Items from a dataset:
—————
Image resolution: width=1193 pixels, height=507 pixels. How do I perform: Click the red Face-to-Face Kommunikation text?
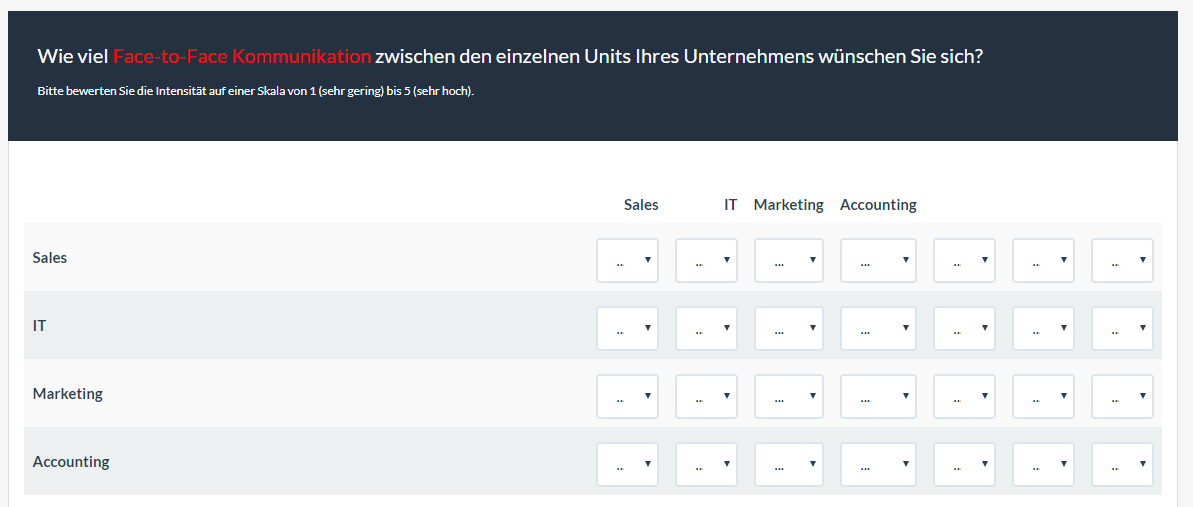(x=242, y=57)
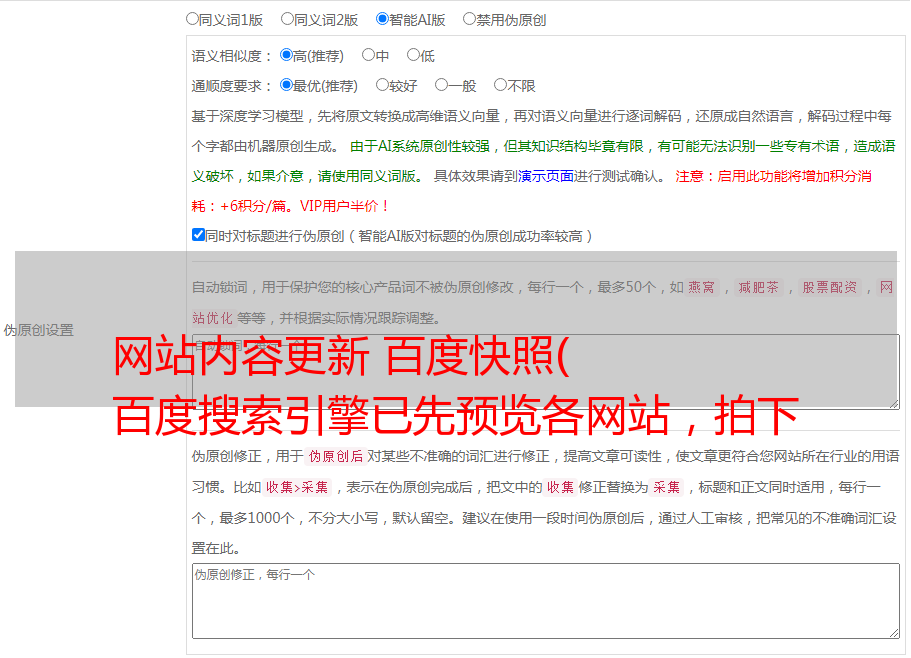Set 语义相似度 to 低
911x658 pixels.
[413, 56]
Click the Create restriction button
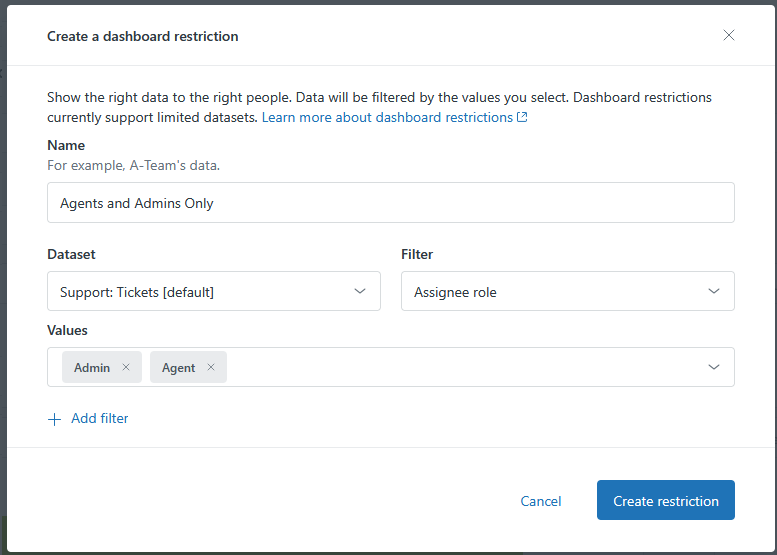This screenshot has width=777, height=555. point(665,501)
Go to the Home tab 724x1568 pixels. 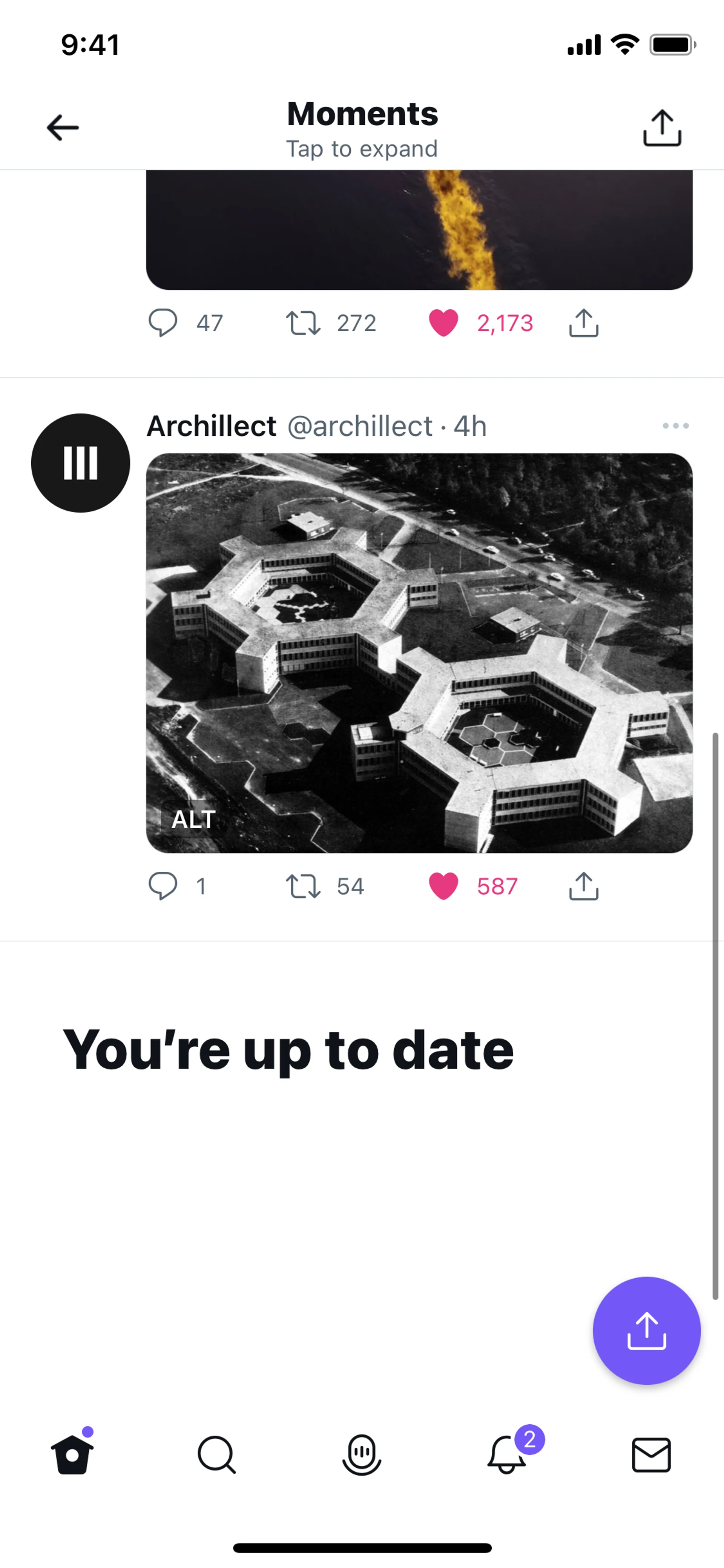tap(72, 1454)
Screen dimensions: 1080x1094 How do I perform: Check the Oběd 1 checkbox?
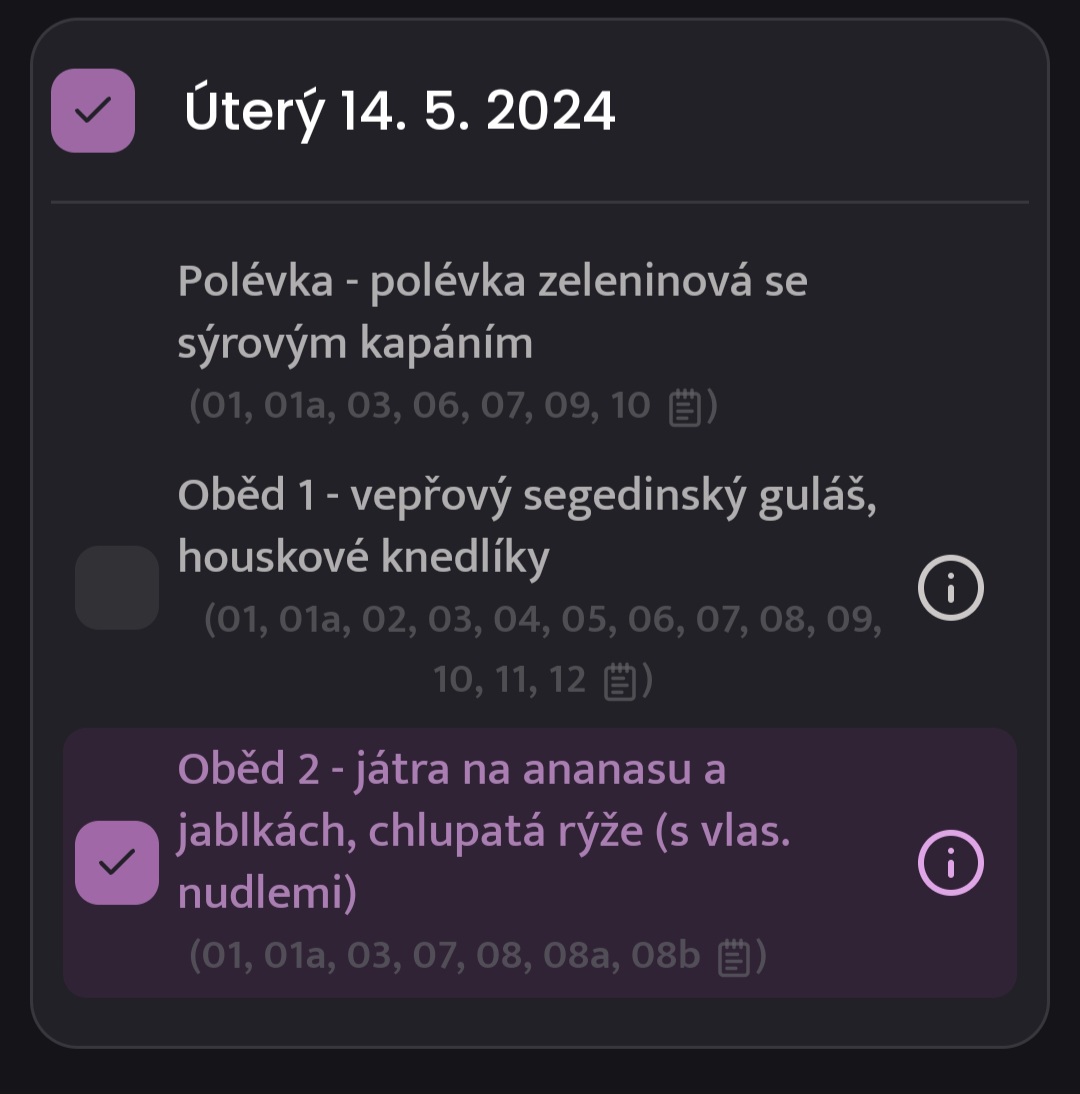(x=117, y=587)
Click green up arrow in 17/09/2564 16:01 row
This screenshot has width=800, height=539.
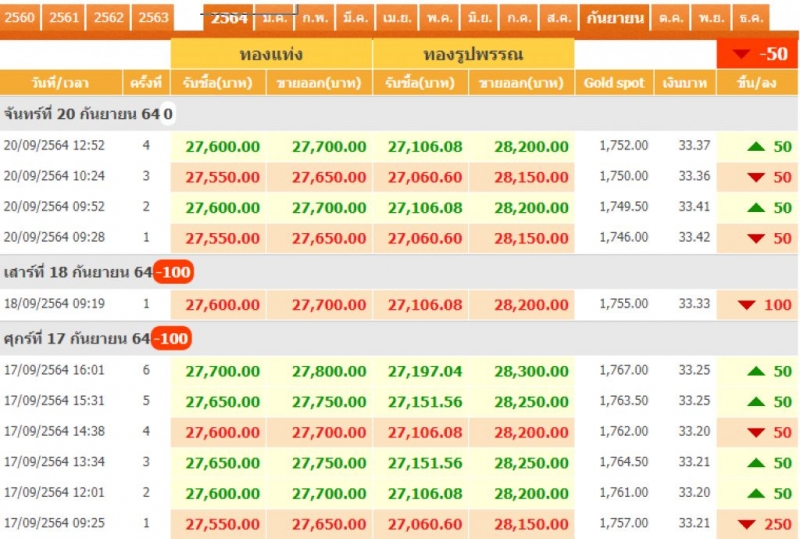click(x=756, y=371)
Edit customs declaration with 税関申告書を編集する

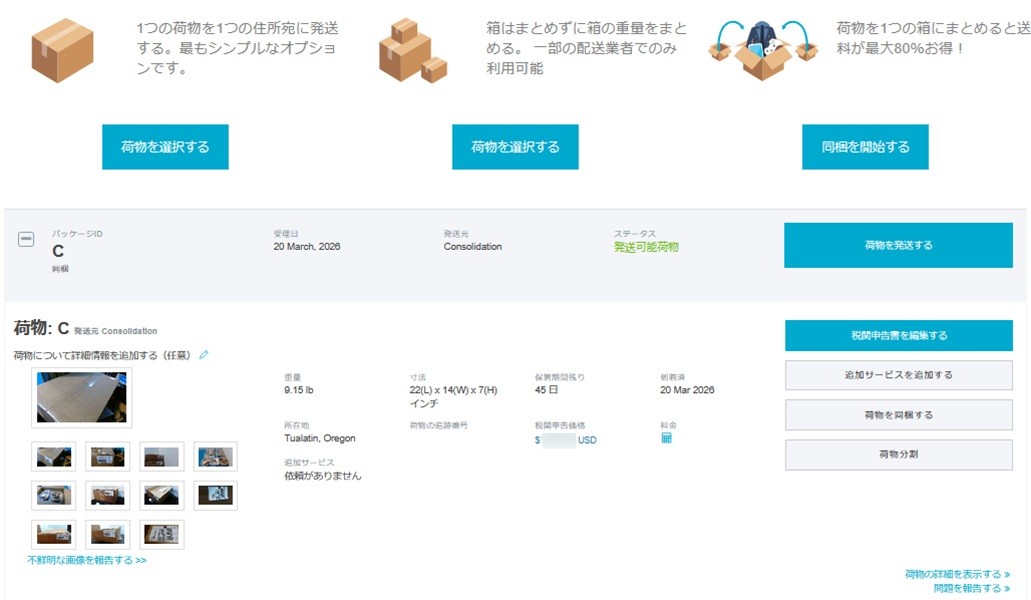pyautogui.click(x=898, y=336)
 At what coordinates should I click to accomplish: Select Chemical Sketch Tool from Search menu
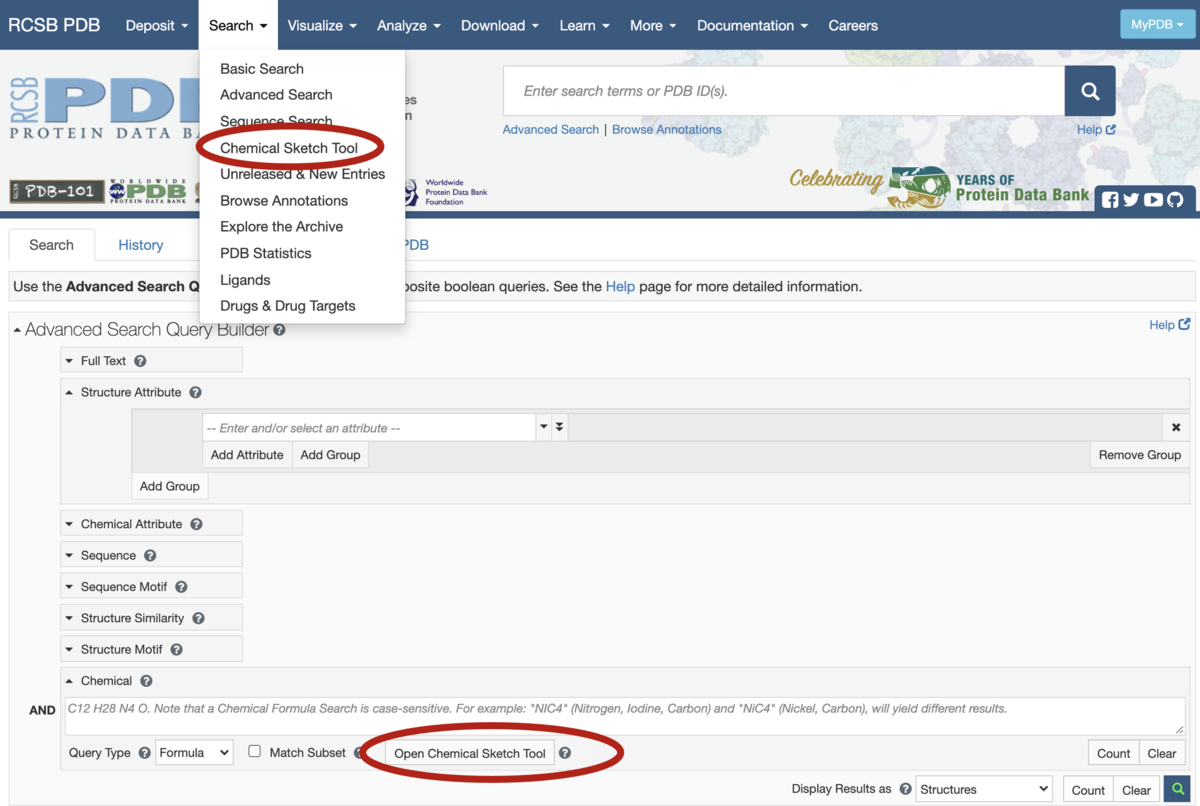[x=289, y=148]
—————
Exercise: Only the lines from the line with "Click green up arrow in 17/09/2564 16:01 row" through the closing line of the data, both included, should be set down, exactly as written and without pictures.

Task answer:
Click green up arrow in 17/09/2564 16:01 row
This screenshot has width=800, height=539.
click(x=756, y=371)
Edit customs declaration with 税関申告書を編集する

pyautogui.click(x=898, y=336)
 At what coordinates should I click to accomplish: Select Chemical Sketch Tool from Search menu
[x=289, y=148]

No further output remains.